In other words, Corsi has no actual evidence that Obama still uses drugs -- he's just operating on the false-logic supposition that because Obama purportedly never declared that he stopped using drugs, he must still be.

The WND article also takes a stab at reviving Larry Sinclair:

Last year, when a Minnesota man, Larry Sinclair, made startling allegations that he used cocaine and had homosexual sex with Obama nine years earlier, the candidate was able to ignore the charges. Subsequently, Sinclair reportedly failed polygraphs. 

WND seems to be suggesting that Sinclair still has some credibility; in fact, Sinclair is a career criminal who has been utterly discredited. As we've noted, WND never bothered to verify Sinclair's claims before repeating them -- the same offense WND and Corsi are accusing "the political reporters who cover the candidate" are doing with Obama.

If this is the most earth-shattering revelation Corsi's book has to offer -- and given that it's the lead claim from it, it must be -- it appears that Simon & Schuster wasted its (presumably not inconsiderable) money on a factually dubious smear piece.

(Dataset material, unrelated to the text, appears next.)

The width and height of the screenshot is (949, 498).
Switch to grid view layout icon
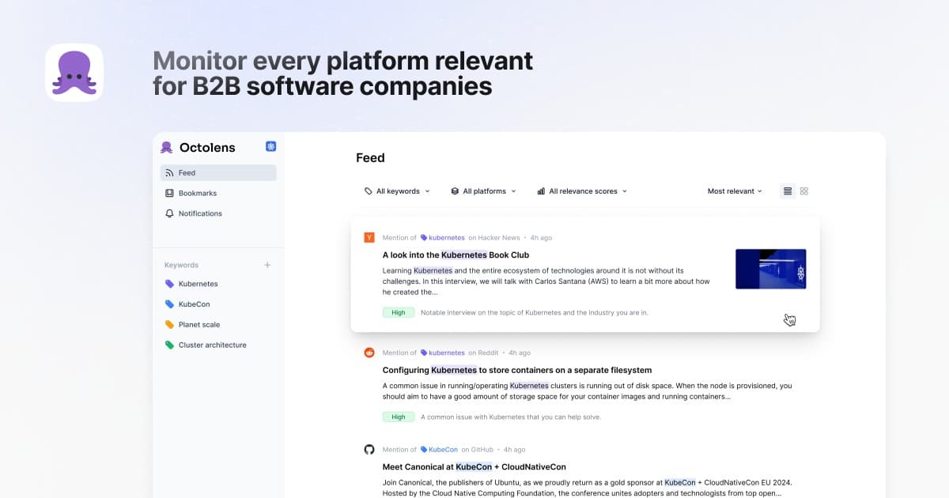pyautogui.click(x=804, y=191)
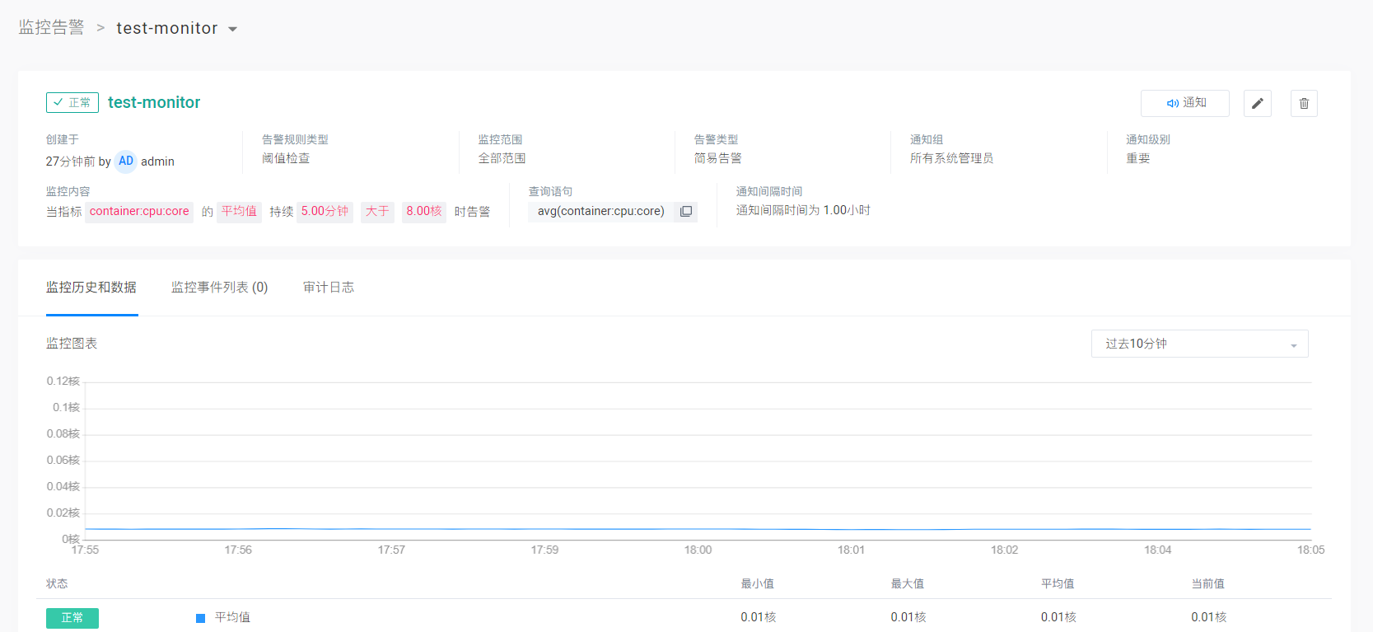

Indeed, Corsi's previous anti-Obama work for WND has been similarly desperate and dubious -- for instance, swallowing Cliff Kincaid's communist obsession, rehashing irrelevant stories about Obama's father, and buying into the talking point that a large crowd that saw Obama speak actually came out to see the marginally popular indie-rock band that opened for him.

P.S. It appears to be baseless-Obama-smear day at WND; Jack Cashill (who has his own problems with factual reporting) is using his WND column to suggest -- again, without actual evidence to back him up -- that Obama didn't write his books. (Coincidentially, Cashill's most recent book was also published by Threshold Editions.)

UPDATE: Corsi's not just desperate -- he's wrong. Media Matters points out that Corsi did, in fact, say in his book that he "stopped getting high" shortly after moving to New York City to attend Columbia University.